- Text section:
::::::::::
Authorities struggled to get water to communities swamped by it, and with waterlogged dams overflowing, bridges collapsing, hundreds of roads inundated and floodwaters rolling down to the coast, the state was anything but done with this disaster.

"This is a Hugo-level event," said Maj. Gen. Robert Livingston, head of the South Carolina National Guard, referring to the September 1989 hurricane that devastated Charleston. "We didn't see this level of erosion in Hugo. ... This water doesn't fool around."

Much-feared Hurricane Joaquin missed the East Coast, but fueled what experts at the National Oceanic and Atmospheric Administration called a "fire hose" of tropical moisture that aimed directly at the state. A solid week of rainfall killed at least 12 people, sent about 1,000 to shelters and left about 40,000 without drinkable water.

One of latest to die was McArthur Woods, 56, who drove around a barricade and drowned Sunday night. His passenger managed to climb on top of the sedan, which stalled in the rushing water. A firefighter rescued her after someone heard her screams.

"She came out the window. How she got on top of the car and stayed there like she did with that water— there's a good Lord," Kershaw County Coroner David West said.

By Monday, the heaviest rains had moved into the mid-Atlantic states. Along the Jersey Shore, some beaches devastated by Superstorm Sandy three years ago lost most of their sand to the wind, rain and high surf.
::::::::::
- Supplied information:
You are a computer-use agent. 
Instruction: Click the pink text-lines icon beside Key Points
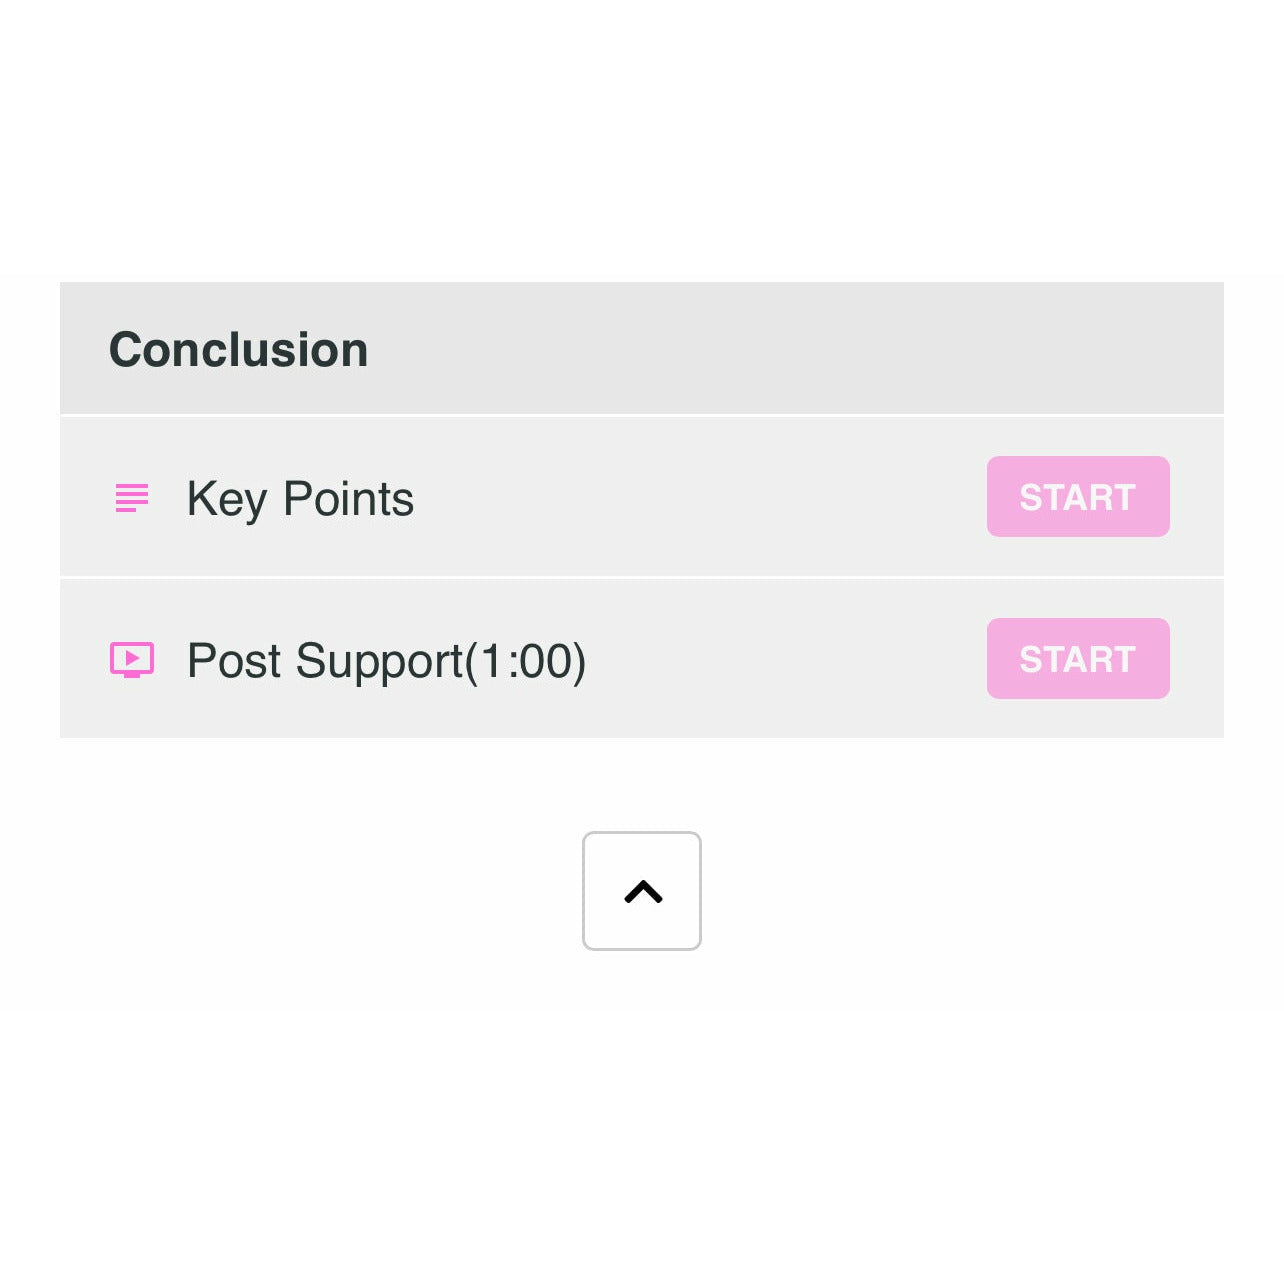click(x=132, y=498)
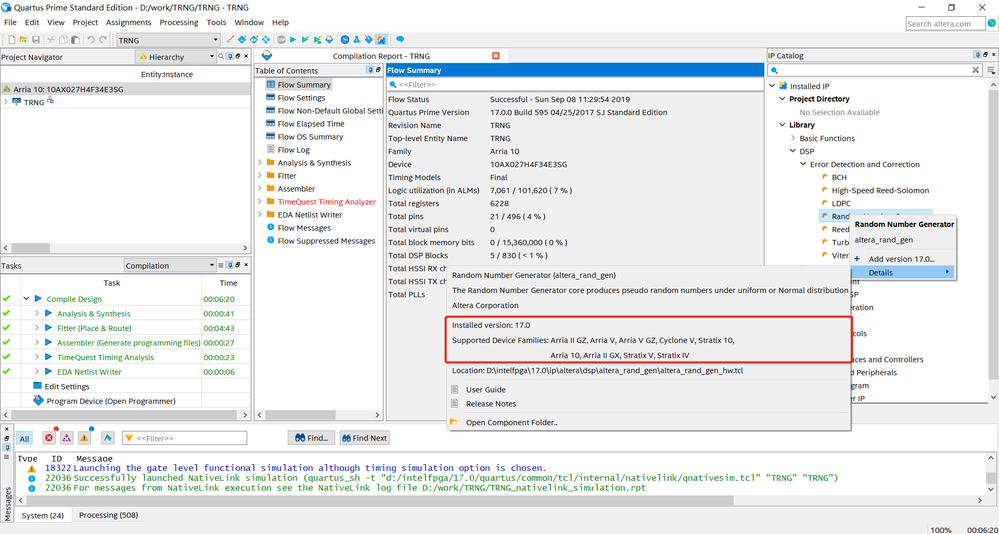Toggle the All messages filter button
Image resolution: width=999 pixels, height=534 pixels.
point(24,438)
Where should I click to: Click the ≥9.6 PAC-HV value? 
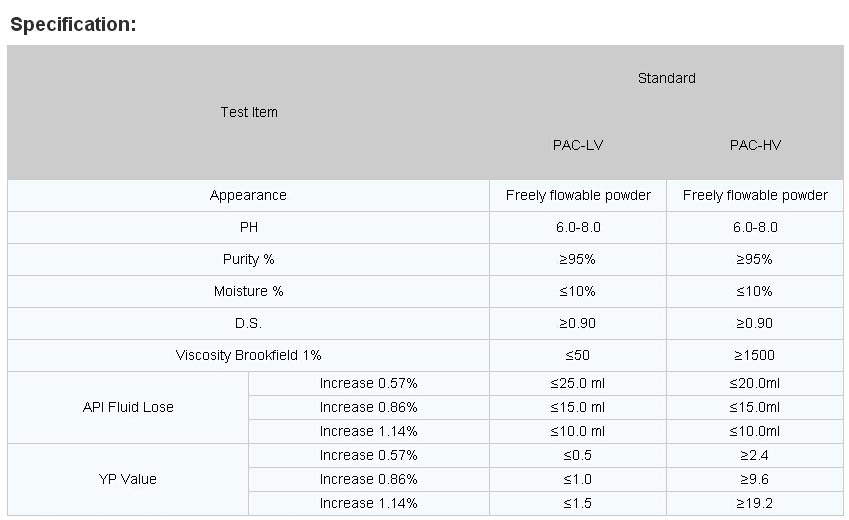(755, 479)
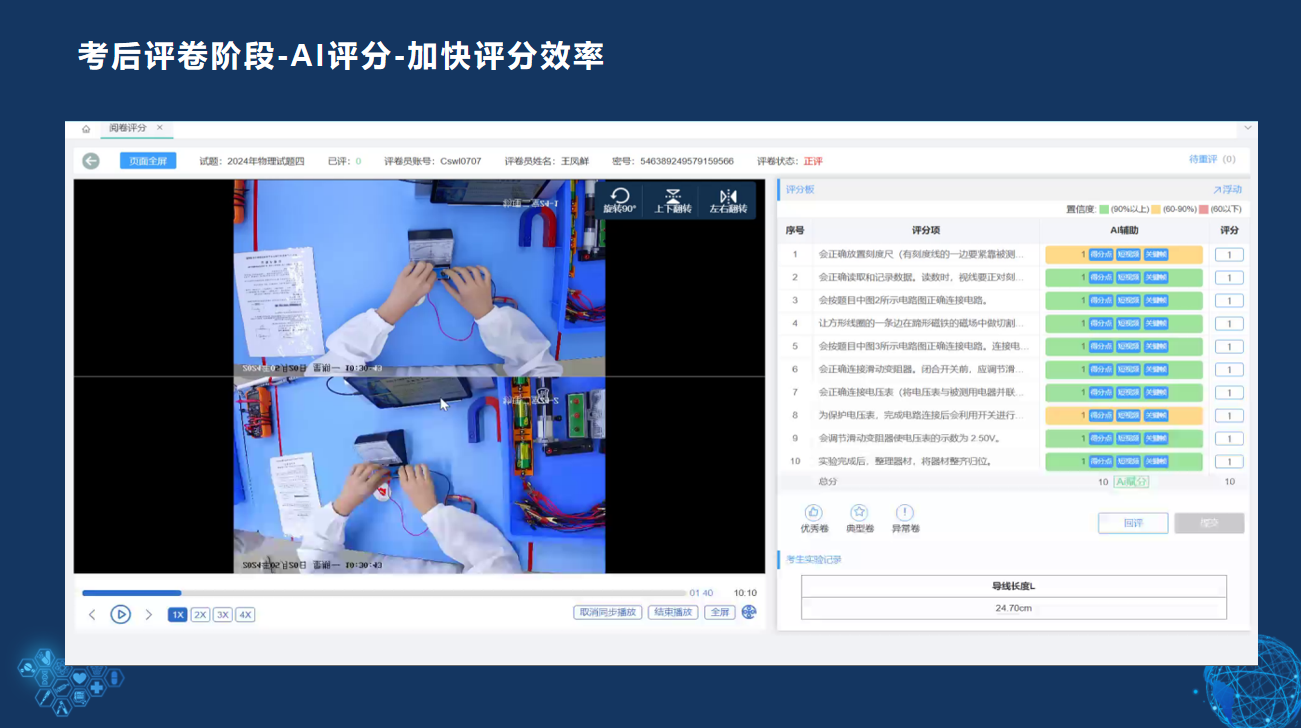Click the green back arrow icon
The width and height of the screenshot is (1301, 728).
coord(91,161)
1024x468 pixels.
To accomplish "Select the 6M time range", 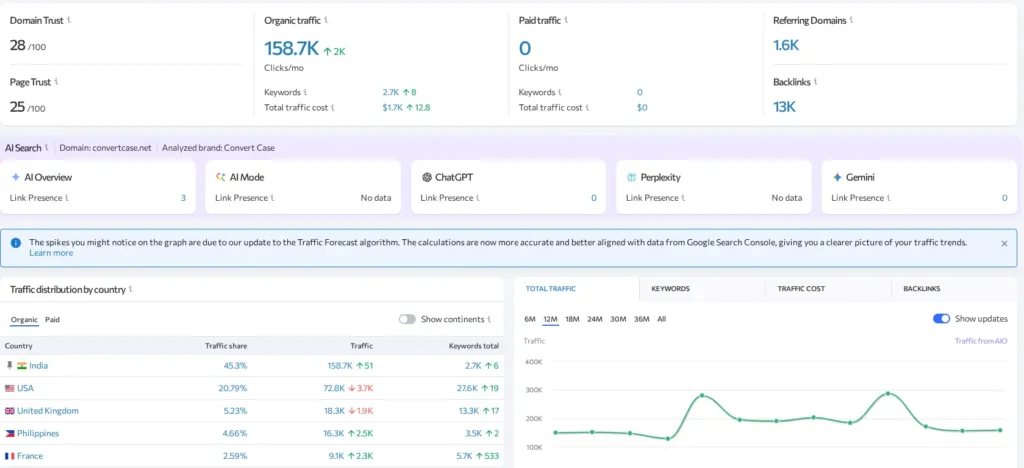I will pos(530,319).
::::::::::
- Problem set:
**1)** Translate this sentence from the South Carolina flood article into Spanish: "His passenger managed to climb on top of the sedan, which stalled in the rushing water."
**2)** Decide whether each statement agrees with the South Carolina flood article. Answer yes or no for each, and quote the words from the article that decide it.
(a) Hurricane Joaquin struck the East Coast directly.
(b) About 40,000 people were left without drinkable water.
(c) The head of the South Carolina National Guard said the erosion was less severe than in Hugo.
**3)** Print the stretch of the South Carolina flood article from "Much-feared Hurricane Joaquin" through "David West said.".

- Task results:
**1)** Su pasajera logró subirse encima del sedán, que se detuvo en la corriente de agua.

**2)**
(a) No: "Much-feared Hurricane Joaquin missed the East Coast"
(b) Yes: "left about 40,000 without drinkable water"
(c) No: "We didn't see this level of erosion in Hugo."

**3)**
Much-feared Hurricane Joaquin missed the East Coast, but fueled what experts at the National Oceanic and Atmospheric Administration called a "fire hose" of tropical moisture that aimed directly at the state. A solid week of rainfall killed at least 12 people, sent about 1,000 to shelters and left about 40,000 without drinkable water.

One of latest to die was McArthur Woods, 56, who drove around a barricade and drowned Sunday night. His passenger managed to climb on top of the sedan, which stalled in the rushing water. A firefighter rescued her after someone heard her screams.

"She came out the window. How she got on top of the car and stayed there like she did with that water— there's a good Lord," Kershaw County Coroner David West said.